DATA SUPPLIED:
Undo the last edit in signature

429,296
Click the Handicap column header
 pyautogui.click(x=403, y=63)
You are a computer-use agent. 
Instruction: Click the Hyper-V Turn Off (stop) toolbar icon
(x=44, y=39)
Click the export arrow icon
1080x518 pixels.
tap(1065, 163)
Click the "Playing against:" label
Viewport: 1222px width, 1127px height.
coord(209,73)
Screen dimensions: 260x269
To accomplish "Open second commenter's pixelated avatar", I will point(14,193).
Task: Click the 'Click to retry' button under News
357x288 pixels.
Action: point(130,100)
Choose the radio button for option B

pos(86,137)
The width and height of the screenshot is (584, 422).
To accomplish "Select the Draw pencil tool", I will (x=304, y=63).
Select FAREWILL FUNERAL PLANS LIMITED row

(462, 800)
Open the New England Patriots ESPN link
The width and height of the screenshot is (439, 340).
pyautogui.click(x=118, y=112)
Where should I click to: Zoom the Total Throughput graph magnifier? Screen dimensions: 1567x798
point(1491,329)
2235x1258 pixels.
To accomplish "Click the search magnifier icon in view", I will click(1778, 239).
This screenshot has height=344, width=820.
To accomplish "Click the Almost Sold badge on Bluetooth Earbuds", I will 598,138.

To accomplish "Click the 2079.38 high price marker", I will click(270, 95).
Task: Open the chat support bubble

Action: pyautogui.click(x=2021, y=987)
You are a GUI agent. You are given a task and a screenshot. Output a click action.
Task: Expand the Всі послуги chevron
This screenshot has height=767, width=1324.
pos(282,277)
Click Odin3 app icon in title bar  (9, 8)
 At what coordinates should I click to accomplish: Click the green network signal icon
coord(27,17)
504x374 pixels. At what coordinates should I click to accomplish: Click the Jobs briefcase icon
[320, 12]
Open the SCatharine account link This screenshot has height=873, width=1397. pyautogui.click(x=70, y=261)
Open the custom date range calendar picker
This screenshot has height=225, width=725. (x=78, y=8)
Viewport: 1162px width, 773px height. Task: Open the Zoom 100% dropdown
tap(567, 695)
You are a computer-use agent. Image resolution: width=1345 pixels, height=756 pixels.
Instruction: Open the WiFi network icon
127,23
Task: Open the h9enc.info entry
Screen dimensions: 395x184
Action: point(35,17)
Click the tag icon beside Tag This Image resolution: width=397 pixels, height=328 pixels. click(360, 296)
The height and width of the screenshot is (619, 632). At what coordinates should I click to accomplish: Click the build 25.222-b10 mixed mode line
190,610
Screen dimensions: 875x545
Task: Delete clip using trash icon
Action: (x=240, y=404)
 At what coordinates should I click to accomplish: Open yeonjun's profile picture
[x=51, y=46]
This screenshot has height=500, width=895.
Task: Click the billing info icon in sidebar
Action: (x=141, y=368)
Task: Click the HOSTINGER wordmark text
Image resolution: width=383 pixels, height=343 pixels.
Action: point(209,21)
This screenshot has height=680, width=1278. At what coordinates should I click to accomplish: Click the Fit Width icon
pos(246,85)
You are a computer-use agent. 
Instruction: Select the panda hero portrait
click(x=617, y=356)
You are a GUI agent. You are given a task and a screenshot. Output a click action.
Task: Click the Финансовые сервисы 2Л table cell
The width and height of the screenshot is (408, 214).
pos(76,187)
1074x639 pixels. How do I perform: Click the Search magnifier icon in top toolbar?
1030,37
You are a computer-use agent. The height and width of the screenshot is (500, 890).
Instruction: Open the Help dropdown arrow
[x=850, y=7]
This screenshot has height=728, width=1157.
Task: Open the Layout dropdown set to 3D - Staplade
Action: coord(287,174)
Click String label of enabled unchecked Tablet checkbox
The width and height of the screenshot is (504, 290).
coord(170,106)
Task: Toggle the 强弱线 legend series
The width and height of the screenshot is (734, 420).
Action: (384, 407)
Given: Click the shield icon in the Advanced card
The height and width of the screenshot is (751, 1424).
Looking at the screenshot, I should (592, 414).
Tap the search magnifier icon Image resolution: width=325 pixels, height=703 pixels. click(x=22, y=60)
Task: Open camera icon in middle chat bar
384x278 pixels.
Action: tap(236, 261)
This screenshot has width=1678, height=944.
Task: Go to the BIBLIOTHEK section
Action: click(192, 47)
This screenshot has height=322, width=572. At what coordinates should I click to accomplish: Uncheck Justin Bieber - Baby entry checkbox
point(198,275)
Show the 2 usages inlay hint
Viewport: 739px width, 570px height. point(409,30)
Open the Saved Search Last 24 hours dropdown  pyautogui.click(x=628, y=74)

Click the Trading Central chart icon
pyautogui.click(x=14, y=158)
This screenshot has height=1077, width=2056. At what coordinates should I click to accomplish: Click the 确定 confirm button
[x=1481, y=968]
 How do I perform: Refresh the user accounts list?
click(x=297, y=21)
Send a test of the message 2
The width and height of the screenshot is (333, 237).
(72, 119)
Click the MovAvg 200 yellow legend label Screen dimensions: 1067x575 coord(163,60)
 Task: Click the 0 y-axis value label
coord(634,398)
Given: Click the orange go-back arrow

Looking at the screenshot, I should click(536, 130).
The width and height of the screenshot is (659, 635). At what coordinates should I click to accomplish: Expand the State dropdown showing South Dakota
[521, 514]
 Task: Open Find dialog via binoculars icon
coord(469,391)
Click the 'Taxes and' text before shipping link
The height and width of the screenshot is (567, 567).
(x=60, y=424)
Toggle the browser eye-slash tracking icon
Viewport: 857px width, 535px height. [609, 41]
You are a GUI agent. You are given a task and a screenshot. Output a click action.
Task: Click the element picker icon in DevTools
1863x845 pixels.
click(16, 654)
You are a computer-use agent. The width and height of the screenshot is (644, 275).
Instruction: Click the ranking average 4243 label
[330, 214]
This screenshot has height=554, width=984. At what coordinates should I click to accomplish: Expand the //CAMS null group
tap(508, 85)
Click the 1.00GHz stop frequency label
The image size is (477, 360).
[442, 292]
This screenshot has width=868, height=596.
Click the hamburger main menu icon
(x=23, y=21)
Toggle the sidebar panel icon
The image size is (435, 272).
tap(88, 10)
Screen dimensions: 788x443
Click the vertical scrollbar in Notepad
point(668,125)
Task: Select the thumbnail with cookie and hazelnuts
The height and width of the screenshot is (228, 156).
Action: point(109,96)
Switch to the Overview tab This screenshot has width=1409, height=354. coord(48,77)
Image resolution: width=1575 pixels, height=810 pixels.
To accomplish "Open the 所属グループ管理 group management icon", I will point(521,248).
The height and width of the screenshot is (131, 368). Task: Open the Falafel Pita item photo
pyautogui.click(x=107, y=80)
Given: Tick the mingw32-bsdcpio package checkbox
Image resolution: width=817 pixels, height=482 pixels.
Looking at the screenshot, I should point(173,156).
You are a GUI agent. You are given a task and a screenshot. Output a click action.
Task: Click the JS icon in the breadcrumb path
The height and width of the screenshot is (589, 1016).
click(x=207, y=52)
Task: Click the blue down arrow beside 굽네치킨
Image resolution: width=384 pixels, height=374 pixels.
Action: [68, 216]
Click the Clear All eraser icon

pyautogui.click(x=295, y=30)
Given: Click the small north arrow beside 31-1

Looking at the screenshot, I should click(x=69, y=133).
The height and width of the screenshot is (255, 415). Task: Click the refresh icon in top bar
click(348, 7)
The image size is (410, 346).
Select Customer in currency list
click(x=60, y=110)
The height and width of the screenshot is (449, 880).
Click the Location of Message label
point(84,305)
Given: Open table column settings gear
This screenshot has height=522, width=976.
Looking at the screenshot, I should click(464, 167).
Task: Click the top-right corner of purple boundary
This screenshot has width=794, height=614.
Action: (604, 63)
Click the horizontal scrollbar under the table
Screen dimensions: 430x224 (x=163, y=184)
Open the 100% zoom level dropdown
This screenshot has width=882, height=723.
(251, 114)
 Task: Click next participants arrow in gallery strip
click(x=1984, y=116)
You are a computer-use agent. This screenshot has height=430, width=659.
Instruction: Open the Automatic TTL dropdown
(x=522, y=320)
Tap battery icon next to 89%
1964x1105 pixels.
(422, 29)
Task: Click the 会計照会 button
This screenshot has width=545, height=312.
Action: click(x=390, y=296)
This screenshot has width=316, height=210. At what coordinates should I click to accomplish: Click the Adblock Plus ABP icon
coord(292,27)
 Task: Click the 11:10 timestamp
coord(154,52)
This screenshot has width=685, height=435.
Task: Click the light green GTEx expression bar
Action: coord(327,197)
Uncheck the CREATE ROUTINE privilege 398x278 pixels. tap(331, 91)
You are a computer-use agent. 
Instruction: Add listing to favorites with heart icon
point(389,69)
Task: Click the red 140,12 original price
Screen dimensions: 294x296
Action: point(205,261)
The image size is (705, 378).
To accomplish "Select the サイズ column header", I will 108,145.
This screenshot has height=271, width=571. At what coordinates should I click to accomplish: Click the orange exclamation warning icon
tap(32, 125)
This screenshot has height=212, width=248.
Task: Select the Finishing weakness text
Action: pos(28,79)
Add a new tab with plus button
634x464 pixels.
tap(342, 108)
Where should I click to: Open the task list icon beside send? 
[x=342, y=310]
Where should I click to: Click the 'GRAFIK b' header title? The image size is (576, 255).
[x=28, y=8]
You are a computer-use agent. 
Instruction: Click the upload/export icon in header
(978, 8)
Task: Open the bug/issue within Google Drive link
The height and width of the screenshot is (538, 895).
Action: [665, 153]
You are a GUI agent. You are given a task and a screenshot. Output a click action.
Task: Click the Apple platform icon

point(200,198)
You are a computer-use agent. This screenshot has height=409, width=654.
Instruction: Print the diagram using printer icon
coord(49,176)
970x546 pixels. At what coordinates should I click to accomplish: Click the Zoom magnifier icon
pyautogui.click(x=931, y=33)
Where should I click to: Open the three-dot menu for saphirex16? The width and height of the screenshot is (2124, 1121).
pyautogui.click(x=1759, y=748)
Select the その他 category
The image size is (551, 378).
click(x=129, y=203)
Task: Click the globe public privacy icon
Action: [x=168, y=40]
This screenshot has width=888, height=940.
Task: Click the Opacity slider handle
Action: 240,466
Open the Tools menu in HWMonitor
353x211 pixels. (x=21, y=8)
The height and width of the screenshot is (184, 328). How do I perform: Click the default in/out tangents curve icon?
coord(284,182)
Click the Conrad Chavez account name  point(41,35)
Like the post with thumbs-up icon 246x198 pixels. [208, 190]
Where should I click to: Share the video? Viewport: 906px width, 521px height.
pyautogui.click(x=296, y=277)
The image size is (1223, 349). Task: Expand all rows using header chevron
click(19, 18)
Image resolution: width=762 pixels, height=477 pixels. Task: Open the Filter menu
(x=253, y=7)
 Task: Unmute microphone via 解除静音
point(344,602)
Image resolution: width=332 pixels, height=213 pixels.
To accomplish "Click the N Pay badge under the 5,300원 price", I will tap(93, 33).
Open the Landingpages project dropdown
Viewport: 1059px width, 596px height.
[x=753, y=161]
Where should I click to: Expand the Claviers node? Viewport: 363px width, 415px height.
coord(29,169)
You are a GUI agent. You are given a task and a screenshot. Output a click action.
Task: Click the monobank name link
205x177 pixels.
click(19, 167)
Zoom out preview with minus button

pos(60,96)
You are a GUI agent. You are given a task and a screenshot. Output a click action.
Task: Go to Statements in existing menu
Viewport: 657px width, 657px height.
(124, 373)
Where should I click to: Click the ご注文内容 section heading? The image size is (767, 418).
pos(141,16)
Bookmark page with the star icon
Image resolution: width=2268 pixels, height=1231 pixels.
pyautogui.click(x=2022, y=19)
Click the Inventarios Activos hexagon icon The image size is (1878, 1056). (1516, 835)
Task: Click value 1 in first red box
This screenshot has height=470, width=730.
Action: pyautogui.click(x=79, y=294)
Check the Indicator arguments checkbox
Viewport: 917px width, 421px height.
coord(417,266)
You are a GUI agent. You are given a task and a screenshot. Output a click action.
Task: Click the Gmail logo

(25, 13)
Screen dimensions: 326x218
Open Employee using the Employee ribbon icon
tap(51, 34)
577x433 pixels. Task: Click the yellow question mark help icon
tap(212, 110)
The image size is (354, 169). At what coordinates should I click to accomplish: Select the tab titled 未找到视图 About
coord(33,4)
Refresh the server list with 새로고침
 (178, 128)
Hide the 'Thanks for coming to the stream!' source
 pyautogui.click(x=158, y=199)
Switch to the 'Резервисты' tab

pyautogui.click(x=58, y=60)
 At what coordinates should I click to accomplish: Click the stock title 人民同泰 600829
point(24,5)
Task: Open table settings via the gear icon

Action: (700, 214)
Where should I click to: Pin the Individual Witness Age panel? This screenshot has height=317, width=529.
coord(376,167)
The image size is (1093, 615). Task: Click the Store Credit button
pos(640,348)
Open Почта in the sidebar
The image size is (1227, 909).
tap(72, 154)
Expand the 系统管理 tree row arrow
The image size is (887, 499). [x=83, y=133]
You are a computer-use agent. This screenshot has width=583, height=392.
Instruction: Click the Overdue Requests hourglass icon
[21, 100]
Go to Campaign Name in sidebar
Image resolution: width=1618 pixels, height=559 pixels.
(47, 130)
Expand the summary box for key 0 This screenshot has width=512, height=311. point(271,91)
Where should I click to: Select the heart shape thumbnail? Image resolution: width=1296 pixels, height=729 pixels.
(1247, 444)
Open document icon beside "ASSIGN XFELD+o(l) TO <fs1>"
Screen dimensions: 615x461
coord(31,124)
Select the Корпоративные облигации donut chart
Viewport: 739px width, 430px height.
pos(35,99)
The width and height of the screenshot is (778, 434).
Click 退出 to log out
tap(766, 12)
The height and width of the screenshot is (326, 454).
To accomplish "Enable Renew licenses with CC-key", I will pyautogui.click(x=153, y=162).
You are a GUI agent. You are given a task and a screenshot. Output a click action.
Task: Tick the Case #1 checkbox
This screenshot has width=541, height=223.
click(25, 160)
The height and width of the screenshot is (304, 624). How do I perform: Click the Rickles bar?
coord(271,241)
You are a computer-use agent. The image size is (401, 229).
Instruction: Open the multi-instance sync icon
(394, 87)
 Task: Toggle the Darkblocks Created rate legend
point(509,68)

YOUR TASK:
Rewrite the records from the line with "Task: Open the bug/issue" to the line with "pyautogui.click(x=931, y=33)", both included, as a two-column CSV with the headers text and answer. Give one row per record, put each value in its own quoted field, and replace any line breaks with spaces.

WRITTEN ANSWER:
text,answer
"Task: Open the bug/issue within Google Drive link The height and width of the screenshot is (538, 895).","Action: [665, 153]"
"You are a GUI agent. You are given a task and a screenshot. Output a click action. Task: Click the Apple platform icon","point(200,198)"
"You are a computer-use agent. This screenshot has height=409, width=654. Instruction: Print the diagram using printer icon","coord(49,176)"
"970x546 pixels. At what coordinates should I click to accomplish: Click the Zoom magnifier icon","pyautogui.click(x=931, y=33)"